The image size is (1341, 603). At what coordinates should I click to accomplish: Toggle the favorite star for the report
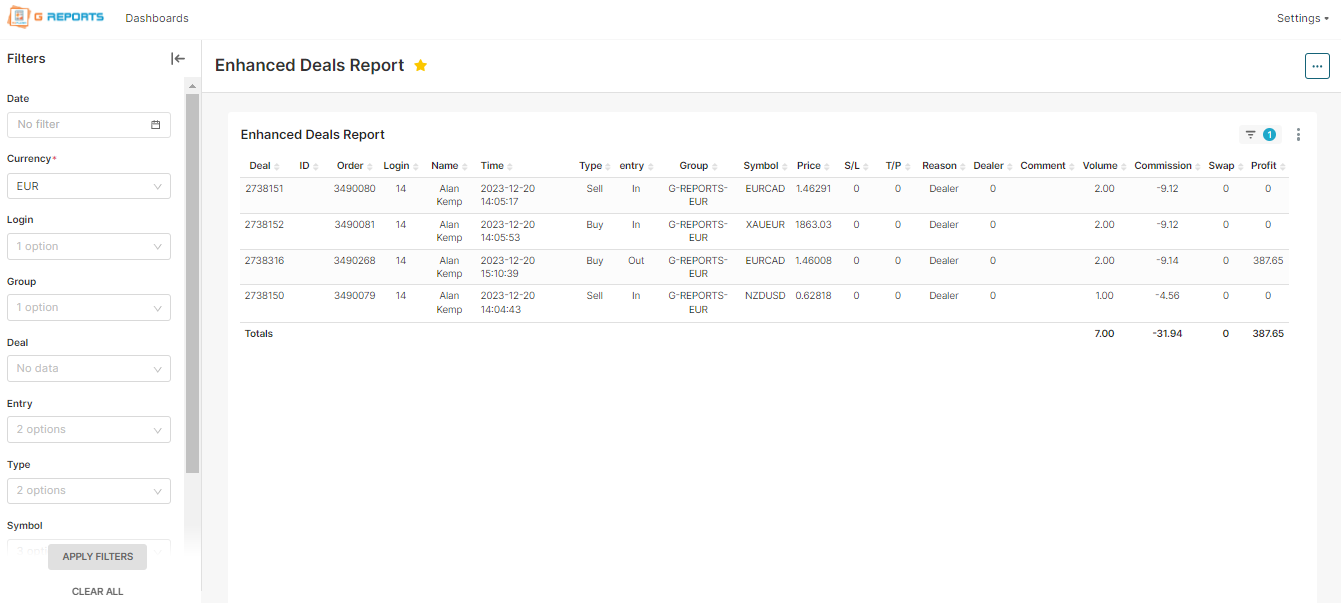[x=421, y=66]
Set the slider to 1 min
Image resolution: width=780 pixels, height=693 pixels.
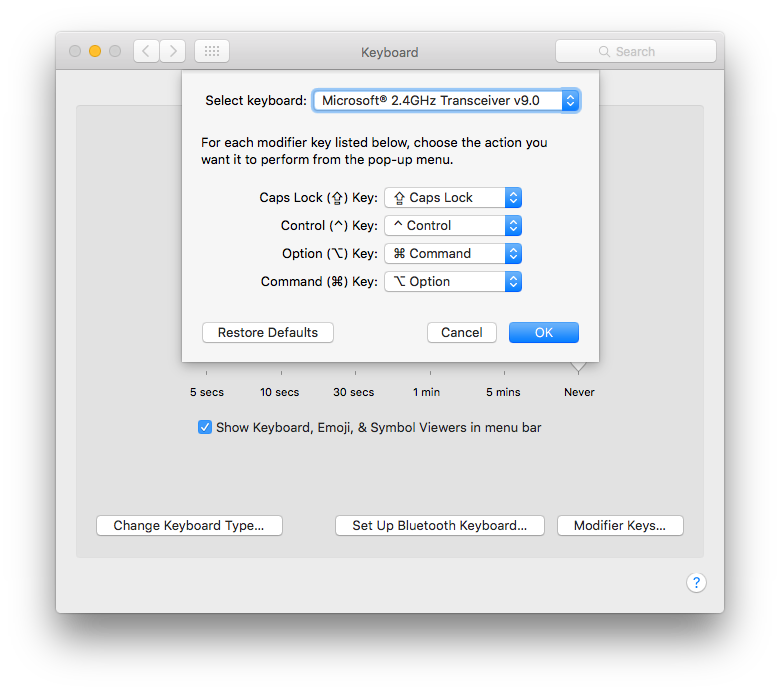point(427,372)
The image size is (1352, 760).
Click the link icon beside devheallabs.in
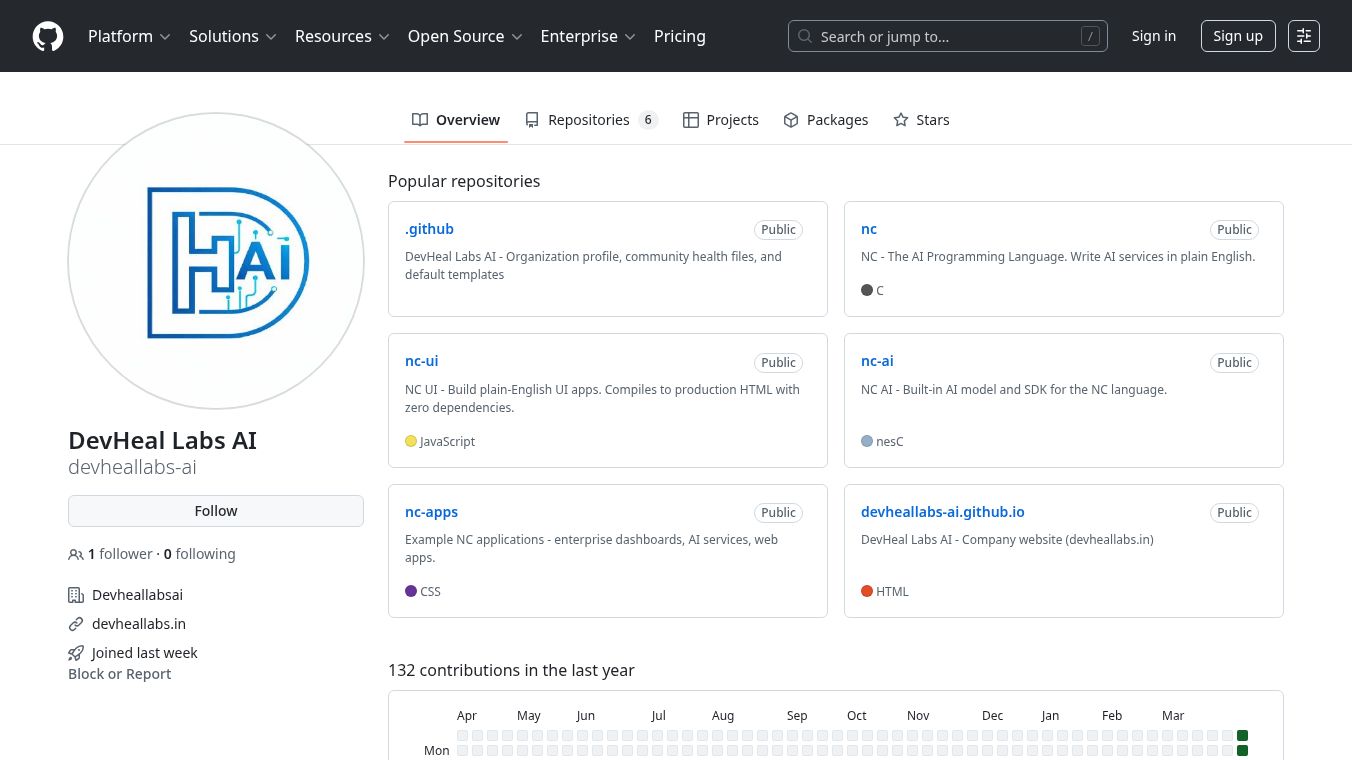[76, 624]
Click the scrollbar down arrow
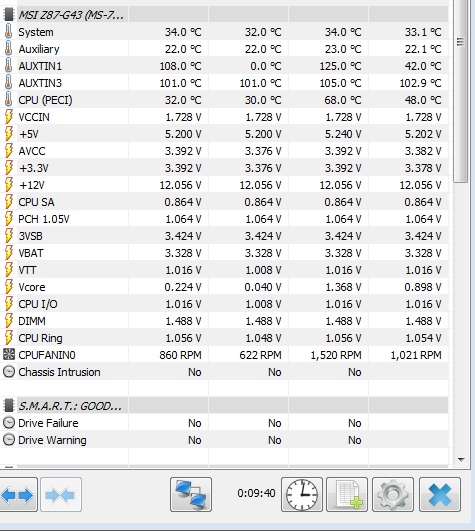475x531 pixels. click(461, 460)
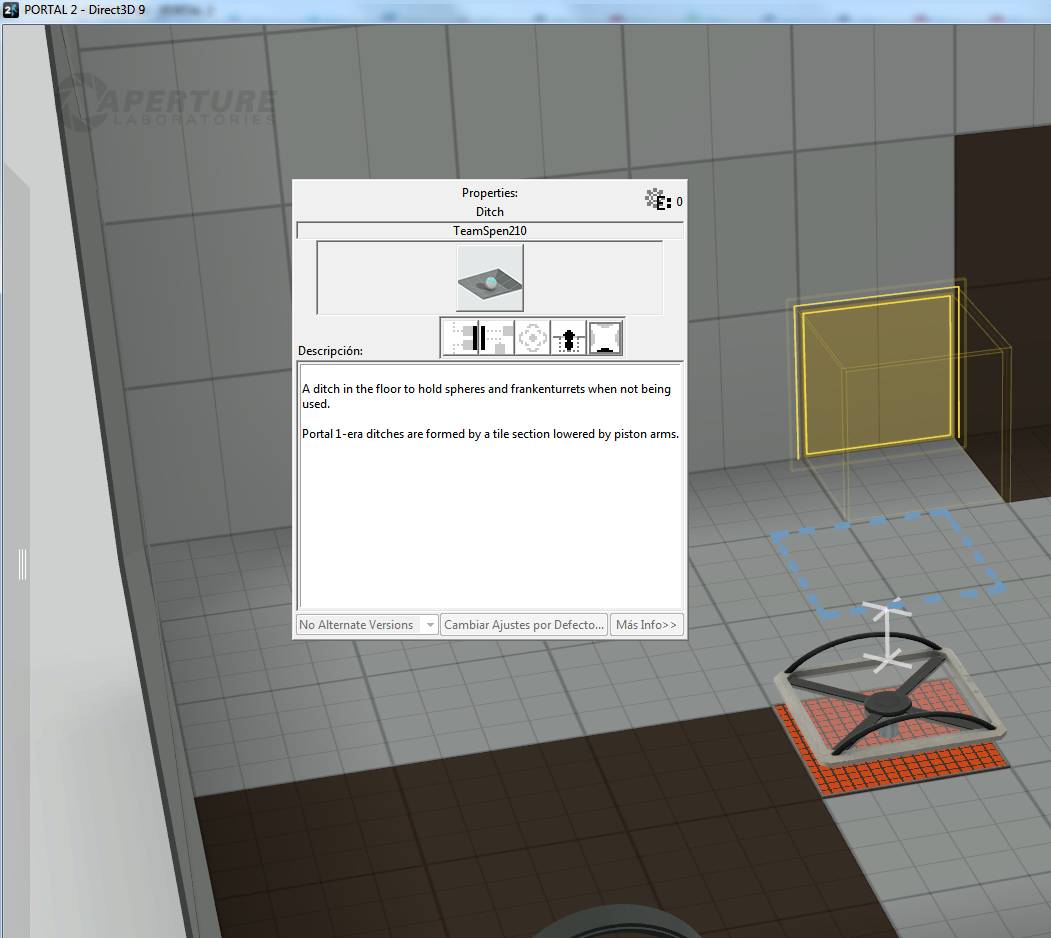The width and height of the screenshot is (1051, 938).
Task: Expand the collapsed left sidebar handle
Action: [x=21, y=564]
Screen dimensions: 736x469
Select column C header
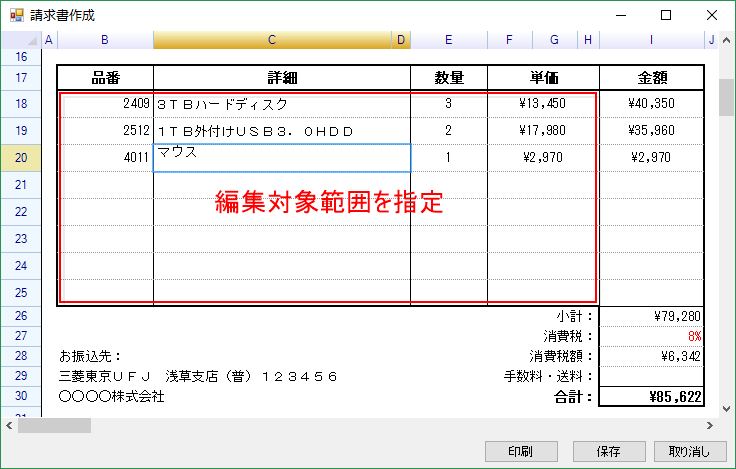pos(272,40)
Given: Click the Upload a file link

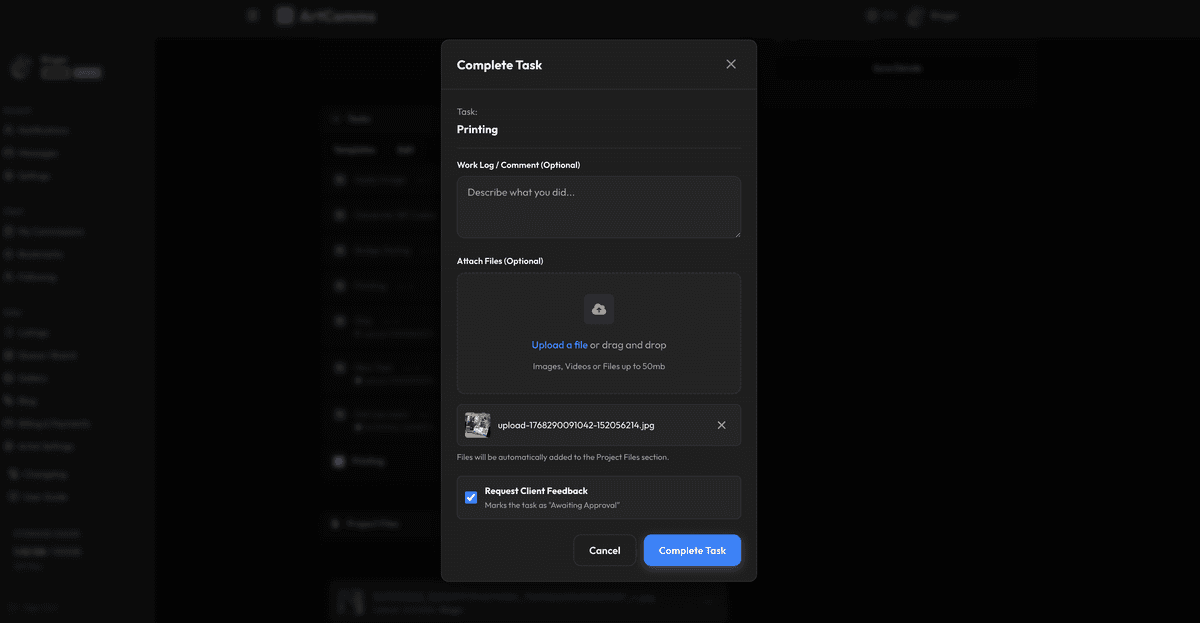Looking at the screenshot, I should (559, 344).
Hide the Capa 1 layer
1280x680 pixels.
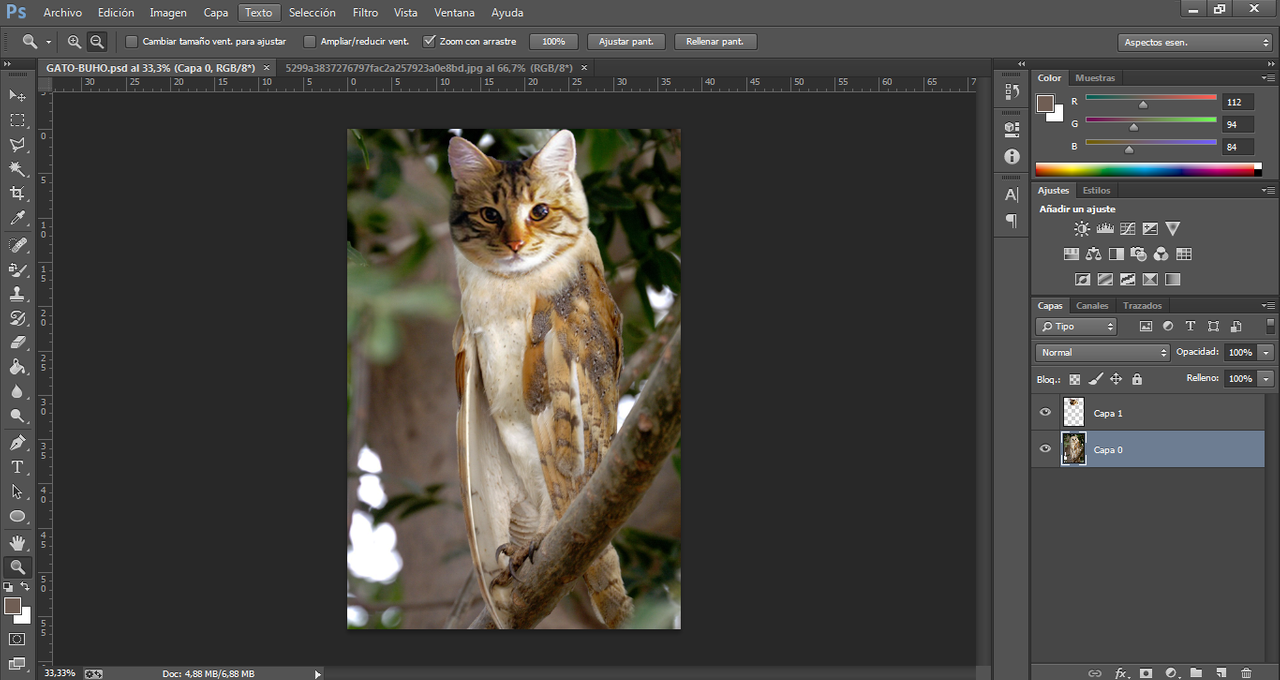1045,413
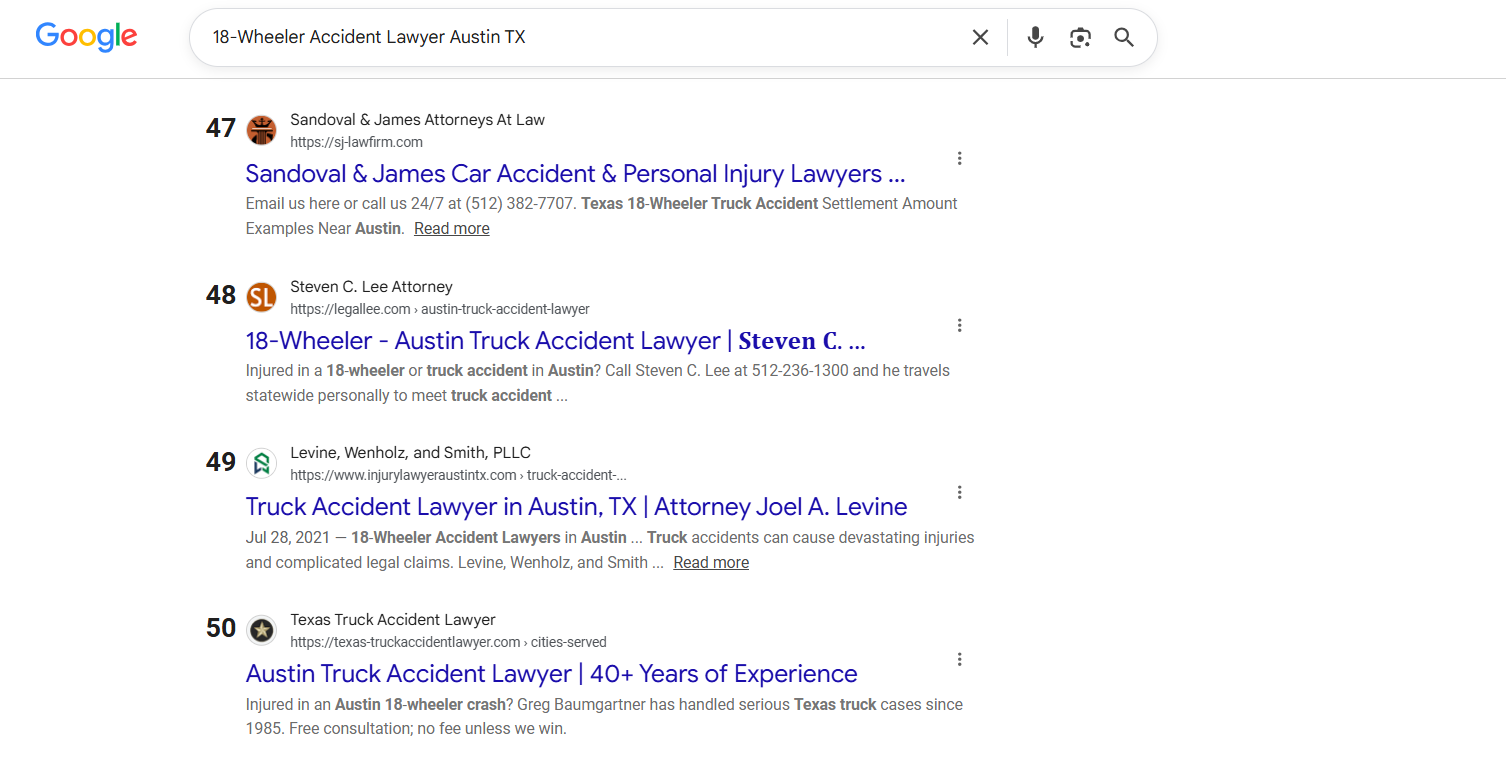
Task: Open three-dot menu for Steven C. Lee result
Action: [959, 325]
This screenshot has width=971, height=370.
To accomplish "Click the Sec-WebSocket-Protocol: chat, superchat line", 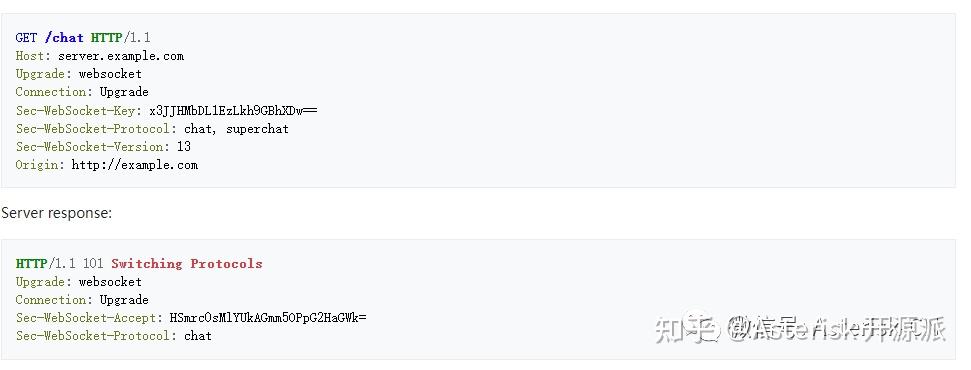I will (152, 129).
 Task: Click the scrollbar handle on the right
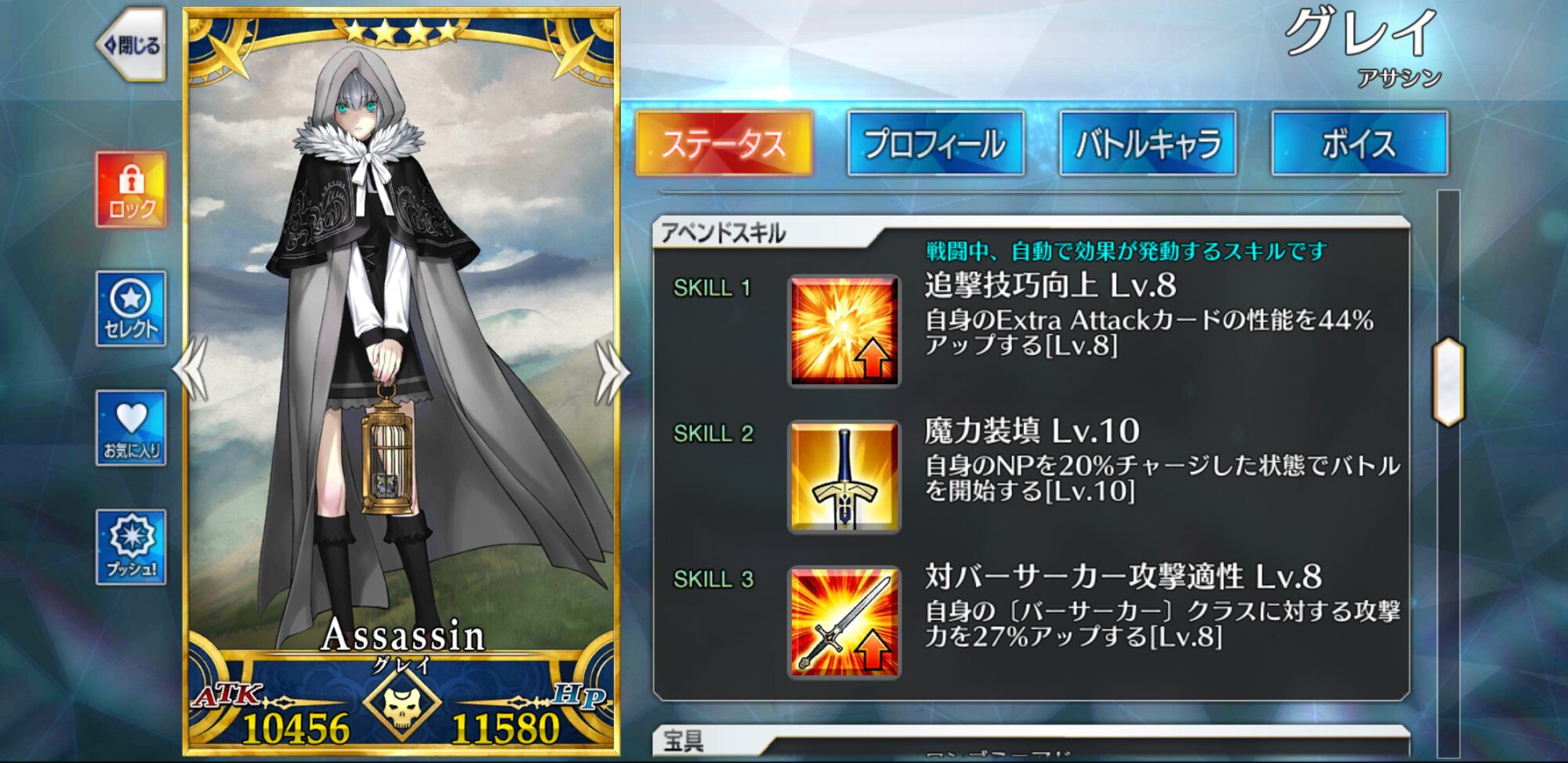coord(1449,382)
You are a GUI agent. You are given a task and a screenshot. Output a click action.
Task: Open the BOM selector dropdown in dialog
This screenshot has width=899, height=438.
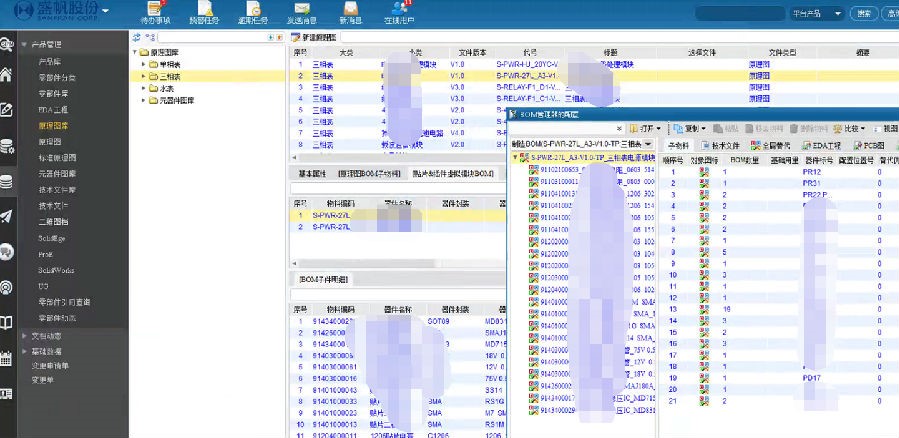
----
**TASK DETAILS:** Scan the records above. Return every line with "This" in it.

**ANSWER SECTION:**
This screenshot has width=971, height=370.
This screenshot has width=899, height=438.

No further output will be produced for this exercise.